TAREFA ▸ Reproduza sem nenhuma alteração o trecho do texto sobre os três Logos que começa em "Podemos imaginar que" e segue até "relações entre eles.".

TEXTO DA PÁGINA ▸
++++++++
Somente começando a aplicar um tipo de abordagem dionisíaca à história da filosofia, descobrimos que há algo oculto sob ambos os Logos, porque a abordagem dionisíaca não corresponde à castração, ao tipo de dissolução da Grande Mãe. A idéia dionisíaca é descer às profundezas do inferno para ressuscitar, descer para subir, cair para retornar ao Céu. Ele é sacrifício e é morte, mas também resurreição. É algo completamente diferente do apolíneo. É ir de cima para baixo e retornar. Podemos considerar o Logos dionisíaco a versão extrema do Logos apolíneo, certamente completamente diferente deste, gerando estruturas completamente diferentes, representando outra inclinação do mesmo Nous. No entanto, começando a trabalhar seriamente com o Logos dionisíaco, descobri, como em uma espécie de iluminação metafísica ou revelação, que há algo mais e cheguei à conclusão de que podemos reconhecê-lo como uma terceira forma do Nous ou do terceiro Logos, a saber, o Logos de Cibele. Após essa operação conceitual, finalmente teremos uma explicação realmente completa de todas as versões possíveis de culturas, filosofias, religiões e as relações entre elas.
Podemos imaginar que o Nous é dividido em três Logoi e que cada um deles cria um ou mais mundos; assim, podemos viver em diferentes mundos apolíneos, em múltiplos mundos dionisíacos ou em muitos outros mundos cibelinos, uma vez que não existe um mundo único, mas há uma multidão, uma multiplicidade, uma pluralidade de mundos apolíneos, dionisíacos e cibelinos incrustados uns nos outros, fundidos uns nos outros, representando conteúdo tão rico em cultura, pensamento, arte, história que você pode descobrir de imediato o tesouro espiritual da mente humana. Mas não se trata de caos. Poderíamos descrever formas puras desses três Logoi, apesar das relações entre eles.
++++++++
DADOS FORNECIDOS ▸
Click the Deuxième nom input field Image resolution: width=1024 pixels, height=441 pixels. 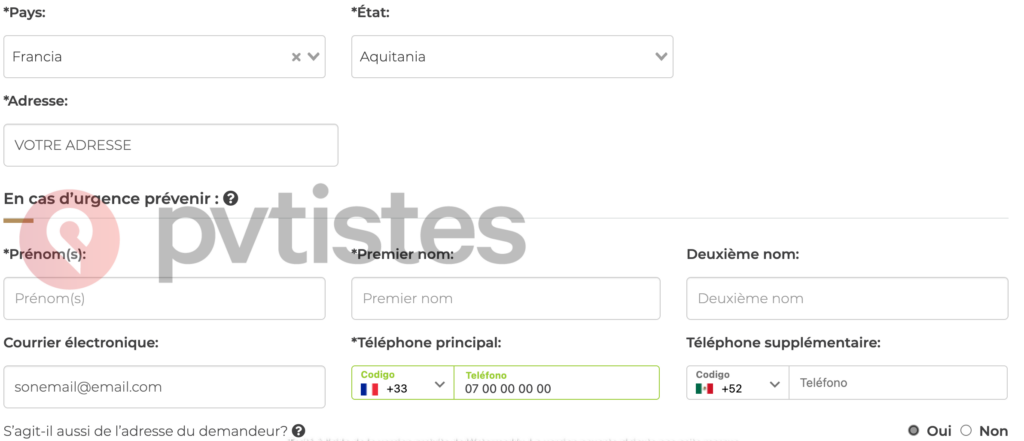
++++++++
RESPOSTA ESPERADA ▸
Podemos imaginar que o Nous é dividido em três Logoi e que cada um deles cria um ou mais mundos; assim, podemos viver em diferentes mundos apolíneos, em múltiplos mundos dionisíacos ou em muitos outros mundos cibelinos, uma vez que não existe um mundo único, mas há uma multidão, uma multiplicidade, uma pluralidade de mundos apolíneos, dionisíacos e cibelinos incrustados uns nos outros, fundidos uns nos outros, representando conteúdo tão rico em cultura, pensamento, arte, história que você pode descobrir de imediato o tesouro espiritual da mente humana. Mas não se trata de caos. Poderíamos descrever formas puras desses três Logoi, apesar das relações entre eles.